728x90 AdSpace

  • Latest News

    Senin, 29 Agustus 2022

    Soehartono Tidak Bisa Dimintai Pertanggungjawaban Secara Pidana

     


    SURABAYA (mediasurabayarek.com) - Kali ini agenda mendengarkan pendapat atau keterangan ahli pidana, DR Tanujaya dari Universitas Narotama Surabaya, dalam sidang lanjutan terdakwa Soehartono, yang tersandung dugaan perkara pemalsuan surat .

    Ahli pidana ini dihadirkan oleh Penasehat Hukum (PH) terdakwa, Rahman SH  yang didengar pendapatnya di ruang Candra Pengadilan Negeri (PN) Surabaya, Senin (29/8/2022).

    Setelah Hakim Ketua Tatas SH MH membuka sidang terbuka untuk umum, langsung memberikan kesempatan pada PH terdakwa, Rahman SH  untuk bertanya pada Ahli.

    Rahman SH mengilustrasikan  putusan Mahkamah Agung (MA) Peninjauan Kembali (PK), baik PK -1, PK-2 atau PK-3 tentang dimenangkannya perkara seseorang , siapa yang berhak atas tanah sengketa itu ?

    "Yang berhak atas tanah itu adalah pewaris atau ahli waris yang menang perkara," jawab ahli.

    Dijelaskan Ahli, bahwa putusan PK MA tidak mungkin dibatalkan Pengadilan. Kecuali, obyek sengketanya berbeda. 

    Kemudian PH Rahman SH bertanya kembali pada Ahli mengenai apabila seseorang  dimenangkan perkaranya oleh Pengadilan, lantas mengurus surat surat, bagaimana pendapat Ahli ?

    "Kalau sudah putusan pengadilan dan inkrah, bisa mengurus surat surat. Namun, prosedur pengurusan tetap harus dipenuhi," jawab Ahli.

    Dan selanjunya, PH Rahman SH bertanya pada ahli mengenai apakah karyawan boleh melaporkan ke polisi, tanpa ada surat tugas atau surat kuasa ?
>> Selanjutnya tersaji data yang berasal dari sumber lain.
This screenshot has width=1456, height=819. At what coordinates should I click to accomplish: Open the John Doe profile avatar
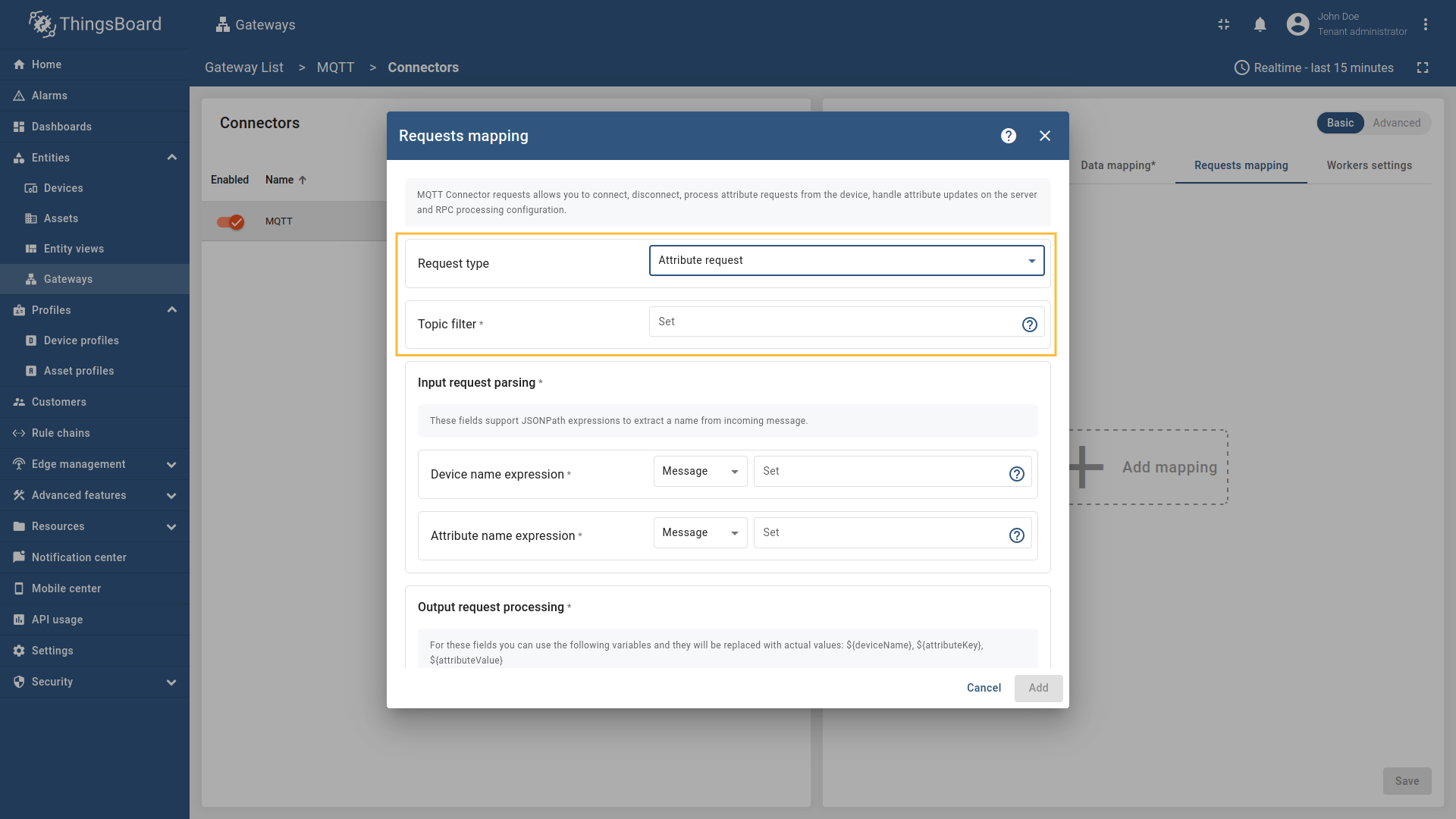coord(1298,24)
    "Untuk melaporkan itu, harus ada surat kuasa khusus, untuk bertindak atas nama dan mewakili pelapor untuk membuat laporan," jawab Ahli.

    Ahli juga menjelaskan, bahwa yang orang yang boleh melaporkan adalah yang punya kepentingan yang bisa lapor atau yang ada kaitannya dengan perkara tertentu.

    Ditambahkan Ahli, bahwa pelapor tidak bisa menggunakan bukti surat fotokopi untuk melapor, agar meyakinkan dan semuanya harus jelas. 

    Lagi-lagi, PH Rahman  bertanya pada Ahli mengenai apakah sertifikat yang dibatalkan itu cacat hukum ?

    "Lihat putusan Pengadilan saja. Jika pengadilan bilang dan putuskan tidak sah, ya tidak sah. Tidak bisa dijual, tidak bisa digadaikan, atau tidak bisa ditransaksikan secara hukum," jawab Ahli.

    Giliran JPU Rakhmad Hari SH bertanya pada saksi  Ahli, apakah pasal 263 ayat 1 dan 2 harus dapat menimbulkan kerugian dan apakah kata dapat bisa diartikan potensi kerugian ?

    Ahli menjawab, pasal 263 bisa dikenakan pada seseorang, jika dapat menimbulkan kerugian.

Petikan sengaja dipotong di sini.